Apuntaba Fernando Savater que el juvenilismo es una manera de hacer pasar la incultura por progresismo
Llevo un tiempo recuperando la frase de las acacias. Es más elegante que andar soltando improperios. Y es que no alcanzo a comprender a los que se dicen gobernantes, y que en el mejor de los casos deberían ser leales administradores del poder que se les entrega. Apuntaba en ocasión reciente Fernando Savater que el juvenilismo es una manera de hacer pasar la incultura por progresismo, y a la vez me vino a la cabeza una dirigente política que con todo su cuajo despachó a los ‘mayores’ diciendo que eran otros tiempos los de ahora y que se podía pactar con cualquiera que viniera bien para sacar adelante unos Presupuestos Generales.
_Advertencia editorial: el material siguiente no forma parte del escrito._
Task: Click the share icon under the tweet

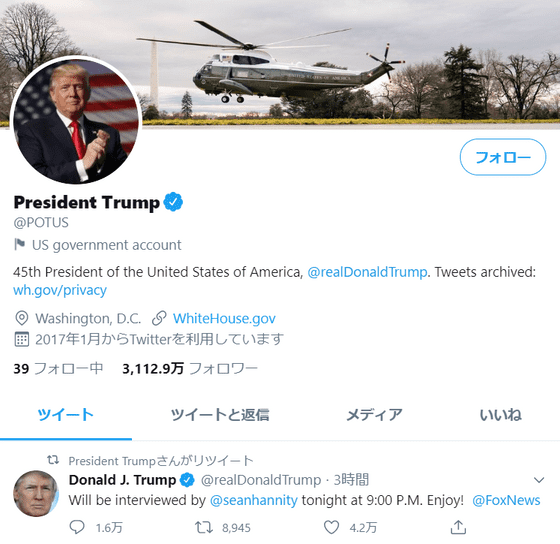Action: click(458, 527)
Y compañeros de la mencionada, o socios de coalición, andan con más fuerza que nunca imaginando nuevas fronteras para las regiones, haciendo todo lo posible para intervenir en la justicia; por supuesto van a intervenir en la educación (para un proyecto fallido), amenazan con subidas de impuestos para terminar de planchar a las PYMES y todo dentro de un ruido mediático atronador que nos desborda. Y, por supuesto, no se iba a pactar bajo ningún concepto con alguien con el que por supuesto se ha pactado y al que se consulta para que no se moleste.
Todo esto debe responder a un sueño. Quizá las acacias hayan alcanzado a comprenderlo. Muchos de nosotros no.